• [WHAT YOU NEED TO DO]
1. In the mailing-list post about reusable code and Fortran, what did the writer call his reusable code in the days of 029 keypunches?
2. Write the next part of the mailing-list post about reusable code and Fortran, picking up after its final sentence.
-- Start of SELECTED EXTRACT --
C++ programming (was Newbie Alert: Beginning parallel program ming with Scyld)

Gerry Creager N5JXS gerry.creager at tamu.edu
Fri Oct 18 17:01:26 PDT 2002


Now, I must take exception the fine elcture on "What is a Library." 
I'll have you know *I* was using reusable code back in the days of 029 
keypunches, and IBM's IEBPRINTPUNCH utilities.  I called 'em subroutines 
and functions.  I called them directly or indirectly, and I reused them 
by loading them into the hopper every time I ran the job.  I lived for 
the times when I could justify a data _TAPE_ instead of 3 boxes of data 
_CARDS_, though!

Winkingly yours, Gerry

And for the record... How many REALLY recall the "Do Inspite Of" 
construct in the Fortran77 draft standards?

gc

Robert G. Brown wrote:
> On Thu, 17 Oct 2002, Gerry Creager N5JXS wrote:
> 
> 
>>Strictly speaking, an accomplished Fortran programmer (OK.  I see you 
>>out there.  Stop giggling!) goes through 3 phases of accomplishment when 
>>learning about parallelization.
>>
>>1.  Too dumb to follow convention.  Loops are almost always simply 
>>unrolled and parallelizable.
>>
>>2.  Learned to follow the herd.  Loops are consistent with convention. 
>>Must decompose the entire program to make the one parallelizable loop in 
>>the middle a little more efficient.  Rest of code should have stayed 
>>linear but now suffers processing delays when CPU laughs at program 
>>structure.
-- End of SELECTED EXTRACT --
-- Start of INFORMATION PROVIDED --
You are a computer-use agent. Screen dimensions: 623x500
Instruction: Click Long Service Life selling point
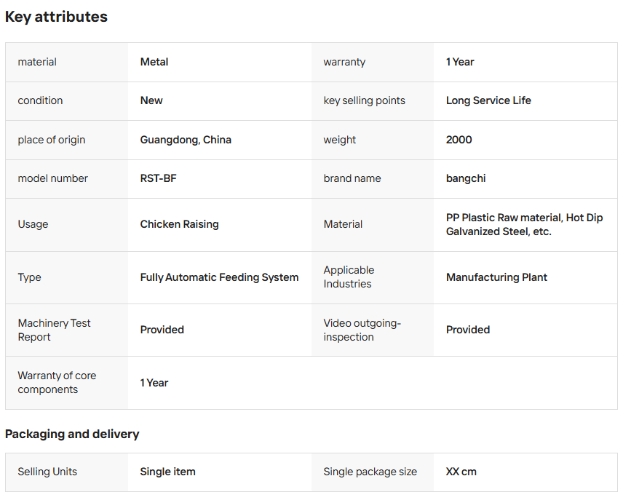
-- End of INFORMATION PROVIDED --
• [RESPONSES BY TASK]
1. Subroutines and functions.

2.
>>
>>3.  Learned what to do to parallelize code.  Segregates parallel code 
>>from serial code.  Processes each appropriately.  Trusts no compiler. 
>>Looks at assembly output for flaws.  Lives on Twinkies, Jolt and Cheetos 
>>(crispy, pepper-hot).
> 
> 
> <rgb type="rant" category="ignorable" on_topic_index="somewhat"
> affect="semihumorous">
> 
> And just what does any of this have to do with Fortran?  Especially
> number 3?  Is it that Fortran programmers take two steps to get to step
> 3, while C programmers already live on TJC, trust no compiler, and
> recognize that they'd damn well better learn what to do to parallelize
> code because no silly-ass compiler be able gonna do it for them?  Heck,
> C compilers won't even >>serialize<< code for you...I put instructions
> out of order all the time;-)
> 
> A point to raise before we pass into a state of outright war (not with
> you specifically Gerry, just with the discussion:-) is that there are
> Libraries, and there is the Compiler.  The compiler is this thing that
> turns higher level logic/action constructs into machine code, maybe
> taking a detour through Mr.  Assembler on the way.  Libraries are these
> collections of reusable code, accessible at a higher level via an API.
> Code that compiles in a lovely way will not run unless linked to these
> libraries.
> 
> This discussion has almost from the beginning confused the two.
> 
> C is arguably the thinnest of skins between the programmer and the
> machine language, the thinnest of interfaces to the operating system and
> peripheral devices.  For that reason it is generally preferred, I
> believe, for doing things like writing operating systems and device
> drivers, where you don't WANT a compiler doing something like
> rearranging your code at some higher level.  It is also one of the most
> powerful languages -- one of the major complaints against C is that it
> provides one with so LITTLE insulation agains all that raw power.  Wanna
> write all over your own dataspace and randomly destroy your program?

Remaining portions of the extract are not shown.